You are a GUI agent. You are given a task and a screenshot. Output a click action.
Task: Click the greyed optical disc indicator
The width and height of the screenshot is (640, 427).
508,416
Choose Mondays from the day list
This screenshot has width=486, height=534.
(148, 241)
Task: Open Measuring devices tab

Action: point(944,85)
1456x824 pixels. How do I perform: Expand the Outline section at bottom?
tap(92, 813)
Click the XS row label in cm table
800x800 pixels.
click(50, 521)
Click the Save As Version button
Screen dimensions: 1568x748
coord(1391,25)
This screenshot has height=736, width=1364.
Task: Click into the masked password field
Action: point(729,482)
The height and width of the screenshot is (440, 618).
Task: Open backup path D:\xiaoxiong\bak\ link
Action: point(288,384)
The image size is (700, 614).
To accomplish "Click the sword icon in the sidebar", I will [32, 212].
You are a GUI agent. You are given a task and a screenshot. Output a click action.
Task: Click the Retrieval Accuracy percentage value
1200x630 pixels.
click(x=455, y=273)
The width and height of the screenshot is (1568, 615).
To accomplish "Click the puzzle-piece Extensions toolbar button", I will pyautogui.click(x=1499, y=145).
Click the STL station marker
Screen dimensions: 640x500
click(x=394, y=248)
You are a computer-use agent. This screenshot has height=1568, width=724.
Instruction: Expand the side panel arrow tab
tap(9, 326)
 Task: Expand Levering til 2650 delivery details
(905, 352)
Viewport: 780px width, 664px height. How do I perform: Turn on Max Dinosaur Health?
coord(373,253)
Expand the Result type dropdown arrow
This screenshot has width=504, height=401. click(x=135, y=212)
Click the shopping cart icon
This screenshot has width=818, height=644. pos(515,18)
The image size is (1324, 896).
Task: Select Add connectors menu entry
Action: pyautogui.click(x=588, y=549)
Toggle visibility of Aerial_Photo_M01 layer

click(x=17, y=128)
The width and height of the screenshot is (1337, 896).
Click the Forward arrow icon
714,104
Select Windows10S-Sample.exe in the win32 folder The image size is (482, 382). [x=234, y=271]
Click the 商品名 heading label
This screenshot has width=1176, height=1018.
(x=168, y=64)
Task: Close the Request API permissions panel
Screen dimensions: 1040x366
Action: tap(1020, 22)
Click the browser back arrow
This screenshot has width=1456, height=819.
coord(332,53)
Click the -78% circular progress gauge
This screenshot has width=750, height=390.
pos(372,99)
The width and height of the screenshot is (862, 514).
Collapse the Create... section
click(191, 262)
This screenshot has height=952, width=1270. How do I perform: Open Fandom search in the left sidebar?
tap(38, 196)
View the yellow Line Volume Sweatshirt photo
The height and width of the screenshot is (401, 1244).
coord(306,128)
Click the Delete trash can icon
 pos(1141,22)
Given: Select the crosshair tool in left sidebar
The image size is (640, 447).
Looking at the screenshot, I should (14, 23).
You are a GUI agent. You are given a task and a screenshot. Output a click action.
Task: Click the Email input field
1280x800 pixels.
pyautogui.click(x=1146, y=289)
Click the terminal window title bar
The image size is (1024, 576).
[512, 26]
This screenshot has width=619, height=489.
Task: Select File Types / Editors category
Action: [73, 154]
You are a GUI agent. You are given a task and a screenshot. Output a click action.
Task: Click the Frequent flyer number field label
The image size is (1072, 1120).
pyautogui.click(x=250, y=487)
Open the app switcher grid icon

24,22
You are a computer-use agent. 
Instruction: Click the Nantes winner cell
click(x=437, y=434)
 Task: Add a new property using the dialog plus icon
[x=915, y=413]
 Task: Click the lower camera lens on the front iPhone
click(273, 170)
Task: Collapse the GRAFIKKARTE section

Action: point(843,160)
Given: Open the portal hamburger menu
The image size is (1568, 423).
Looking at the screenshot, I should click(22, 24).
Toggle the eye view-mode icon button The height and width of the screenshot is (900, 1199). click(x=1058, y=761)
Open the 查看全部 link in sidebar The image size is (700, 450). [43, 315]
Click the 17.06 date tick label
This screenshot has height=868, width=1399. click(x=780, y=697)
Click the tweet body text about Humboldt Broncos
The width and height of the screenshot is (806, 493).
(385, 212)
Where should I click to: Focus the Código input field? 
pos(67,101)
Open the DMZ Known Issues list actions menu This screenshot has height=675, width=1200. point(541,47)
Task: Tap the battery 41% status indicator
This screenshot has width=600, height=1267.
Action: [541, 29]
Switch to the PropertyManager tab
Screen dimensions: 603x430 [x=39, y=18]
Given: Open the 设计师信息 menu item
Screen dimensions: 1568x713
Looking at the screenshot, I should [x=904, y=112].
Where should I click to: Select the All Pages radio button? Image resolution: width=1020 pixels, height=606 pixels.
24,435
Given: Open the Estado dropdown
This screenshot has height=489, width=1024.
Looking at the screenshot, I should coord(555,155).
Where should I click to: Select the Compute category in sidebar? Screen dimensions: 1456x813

* * *

EXERCISE INSTRUCTIONS ->
Reproduce every one of the lines above verbatim, with no changes.

RESULT OF THE EXERCISE ->
You are a GUI agent. You are given a task and a screenshot. Output a click action.
Task: Click the greyed optical disc indicator
The width and height of the screenshot is (640, 427).
508,416
Choose Mondays from the day list
This screenshot has width=486, height=534.
(148, 241)
Task: Open Measuring devices tab

Action: point(944,85)
1456x824 pixels. How do I perform: Expand the Outline section at bottom?
tap(92, 813)
Click the XS row label in cm table
800x800 pixels.
click(50, 521)
Click the Save As Version button
Screen dimensions: 1568x748
coord(1391,25)
This screenshot has height=736, width=1364.
Task: Click into the masked password field
Action: point(729,482)
The height and width of the screenshot is (440, 618).
Task: Open backup path D:\xiaoxiong\bak\ link
Action: point(288,384)
The image size is (700, 614).
To accomplish "Click the sword icon in the sidebar", I will [32, 212].
You are a GUI agent. You are given a task and a screenshot. Output a click action.
Task: Click the Retrieval Accuracy percentage value
1200x630 pixels.
click(x=455, y=273)
The width and height of the screenshot is (1568, 615).
To accomplish "Click the puzzle-piece Extensions toolbar button", I will pyautogui.click(x=1499, y=145).
Click the STL station marker
Screen dimensions: 640x500
click(x=394, y=248)
You are a computer-use agent. This screenshot has height=1568, width=724.
Instruction: Expand the side panel arrow tab
tap(9, 326)
 Task: Expand Levering til 2650 delivery details
(905, 352)
Viewport: 780px width, 664px height. How do I perform: Turn on Max Dinosaur Health?
coord(373,253)
Expand the Result type dropdown arrow
This screenshot has width=504, height=401. click(x=135, y=212)
Click the shopping cart icon
This screenshot has width=818, height=644. pos(515,18)
The image size is (1324, 896).
Task: Select Add connectors menu entry
Action: pyautogui.click(x=588, y=549)
Toggle visibility of Aerial_Photo_M01 layer

click(x=17, y=128)
The width and height of the screenshot is (1337, 896).
Click the Forward arrow icon
714,104
Select Windows10S-Sample.exe in the win32 folder The image size is (482, 382). [x=234, y=271]
Click the 商品名 heading label
This screenshot has width=1176, height=1018.
(x=168, y=64)
Task: Close the Request API permissions panel
Screen dimensions: 1040x366
Action: tap(1020, 22)
Click the browser back arrow
This screenshot has width=1456, height=819.
coord(332,53)
Click the -78% circular progress gauge
This screenshot has width=750, height=390.
pos(372,99)
The width and height of the screenshot is (862, 514).
Collapse the Create... section
click(191, 262)
This screenshot has height=952, width=1270. How do I perform: Open Fandom search in the left sidebar?
tap(38, 196)
View the yellow Line Volume Sweatshirt photo
The height and width of the screenshot is (401, 1244).
coord(306,128)
Click the Delete trash can icon
 pos(1141,22)
Given: Select the crosshair tool in left sidebar
The image size is (640, 447).
Looking at the screenshot, I should (14, 23).
You are a GUI agent. You are given a task and a screenshot. Output a click action.
Task: Click the Email input field
1280x800 pixels.
pyautogui.click(x=1146, y=289)
Click the terminal window title bar
The image size is (1024, 576).
[512, 26]
This screenshot has width=619, height=489.
Task: Select File Types / Editors category
Action: [73, 154]
You are a GUI agent. You are given a task and a screenshot. Output a click action.
Task: Click the Frequent flyer number field label
The image size is (1072, 1120).
pyautogui.click(x=250, y=487)
Open the app switcher grid icon

24,22
You are a computer-use agent. 
Instruction: Click the Nantes winner cell
click(x=437, y=434)
 Task: Add a new property using the dialog plus icon
[x=915, y=413]
 Task: Click the lower camera lens on the front iPhone
click(273, 170)
Task: Collapse the GRAFIKKARTE section

Action: point(843,160)
Given: Open the portal hamburger menu
The image size is (1568, 423).
Looking at the screenshot, I should click(22, 24).
Toggle the eye view-mode icon button The height and width of the screenshot is (900, 1199). click(x=1058, y=761)
Open the 查看全部 link in sidebar The image size is (700, 450). [43, 315]
Click the 17.06 date tick label
This screenshot has height=868, width=1399. click(x=780, y=697)
Click the tweet body text about Humboldt Broncos
The width and height of the screenshot is (806, 493).
(385, 212)
Where should I click to: Focus the Código input field? 
pos(67,101)
Open the DMZ Known Issues list actions menu This screenshot has height=675, width=1200. point(541,47)
Task: Tap the battery 41% status indicator
This screenshot has width=600, height=1267.
Action: [541, 29]
Switch to the PropertyManager tab
Screen dimensions: 603x430 [x=39, y=18]
Given: Open the 设计师信息 menu item
Screen dimensions: 1568x713
Looking at the screenshot, I should [x=904, y=112].
Where should I click to: Select the All Pages radio button? Image resolution: width=1020 pixels, height=606 pixels.
24,435
Given: Open the Estado dropdown
This screenshot has height=489, width=1024.
Looking at the screenshot, I should coord(555,155).
Where should I click to: Select the Compute category in sidebar? Screen dimensions: 1456x813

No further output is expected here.